• **Tugas yang Dikerjakan**
Lanjutkan artikel berita di bawah ini tentang persoalan sampah di Kalimantan Tengah, dimulai tepat setelah kalimat terakhir yang tercantum.

• **Teks yang Disediakan**
..............................
Krisis TPA Sampah di Kalteng: Tantangan Serius, Solusi Ada di Tangan

INSFRASTRUKTUR LOKAL

Pradanamedia/Palangka Raya – Persoalan sampah di Kalimantan Tengah (Kalteng) semakin mendesak untuk segera diatasi. Data terbaru menunjukkan, volume timbunan sampah di provinsi ini telah mencapai 1.259 ton per hari, dengan sebagian besar berasal dari aktivitas rumah tangga.

Inspektur Utama Kementerian Lingkungan Hidup (KLH), Irjen Pol Winarto, mengingatkan agar kondisi ini tidak dianggap remeh. Ia memaparkan, komposisi terbesar sampah Kalteng berasal dari sisa makanan (35,57 persen), diikuti plastik (24,53 persen), serta kayu dan ranting (11,13 persen). Sisanya terdiri atas karet, logam, kaca, dan material lain.
..............................
• **Bagian Data**
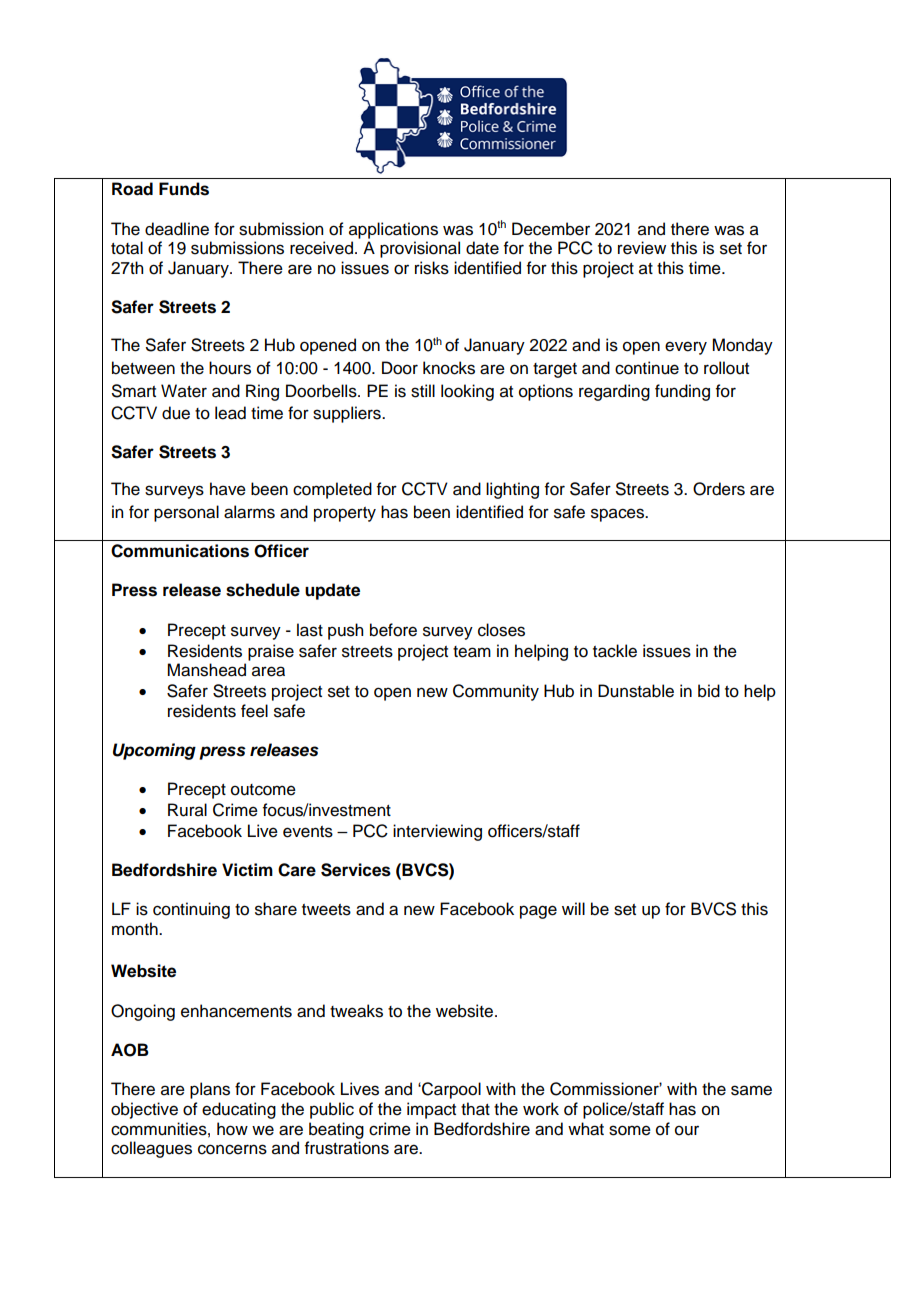  Describe the element at coordinates (642, 248) in the image. I see `review` at that location.
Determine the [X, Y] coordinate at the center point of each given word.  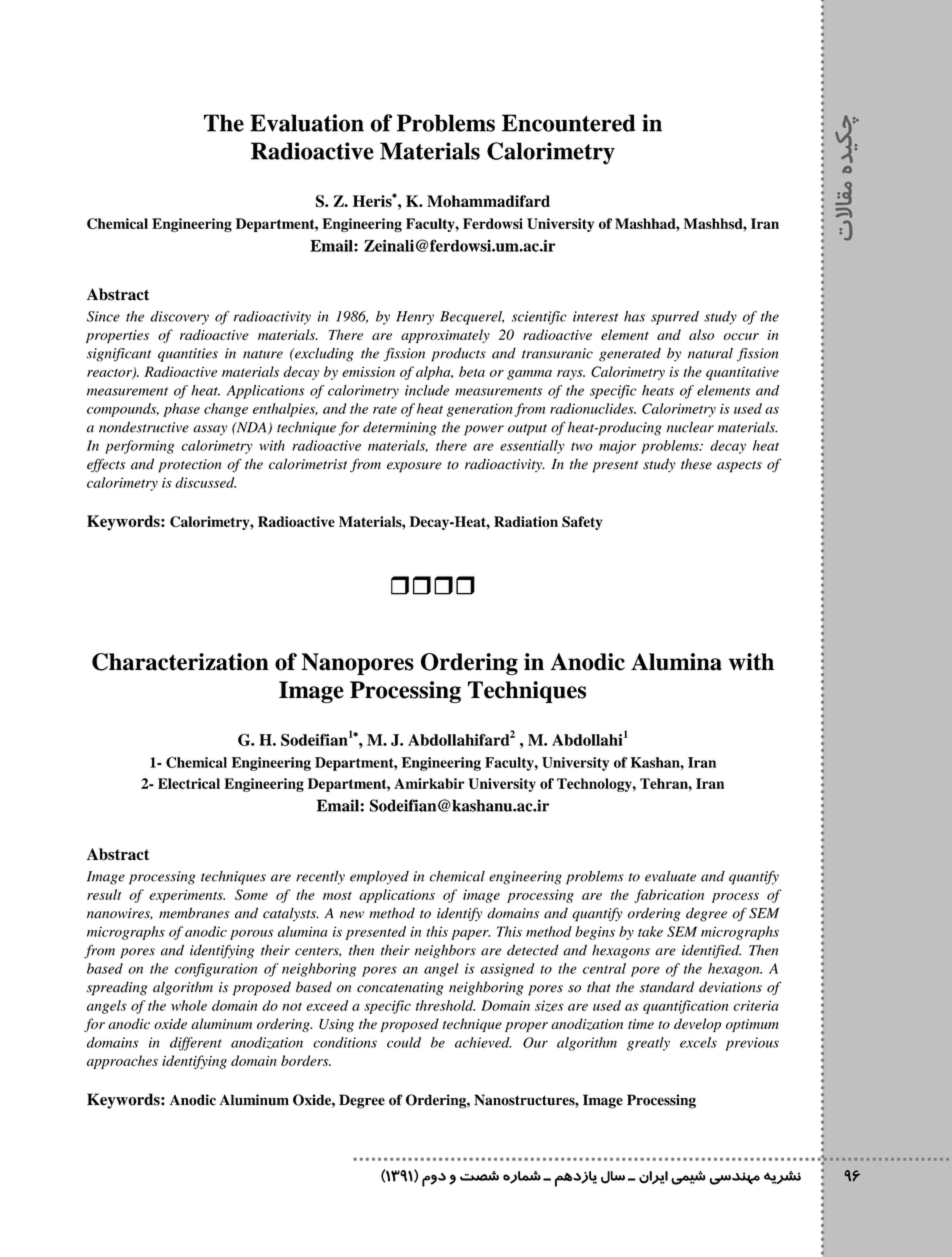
..............................
• **Jawaban Tugas**
“Data ini menegaskan bahwa rumah tangga adalah penyumbang utama timbunan sampah di Kalteng. Bila tidak dikelola dengan baik, persoalan ini bisa berdampak serius terhadap lingkungan maupun kesehatan masyarakat,” tegas Winarto dalam Rapat Koordinasi Penanganan Sampah se-Kalteng di Aula Jayang Tingang, Kantor Gubernur, baru-baru ini.

Ia menambahkan, isu sampah bukan hanya masalah lokal, tetapi juga tantangan global. Saat ini, sekitar 38 persen sampah dunia tidak tertangani dengan baik, memicu pencemaran lingkungan, memperburuk perubahan iklim, hingga mengancam keanekaragaman hayati.

Sebagai langkah strategis, Winarto mendorong pengelolaan menyeluruh dari hulu ke hilir yang melibatkan pemerintah daerah, dunia usaha, dan masyarakat. Upaya yang bisa dilakukan antara lain: pengolahan sampah organik sejak dari sumbernya, memperkuat fasilitas TPS, menerapkan prinsip 3R (Reduce, Reuse, Recycle), serta pemberdayaan warga melalui bank sampah.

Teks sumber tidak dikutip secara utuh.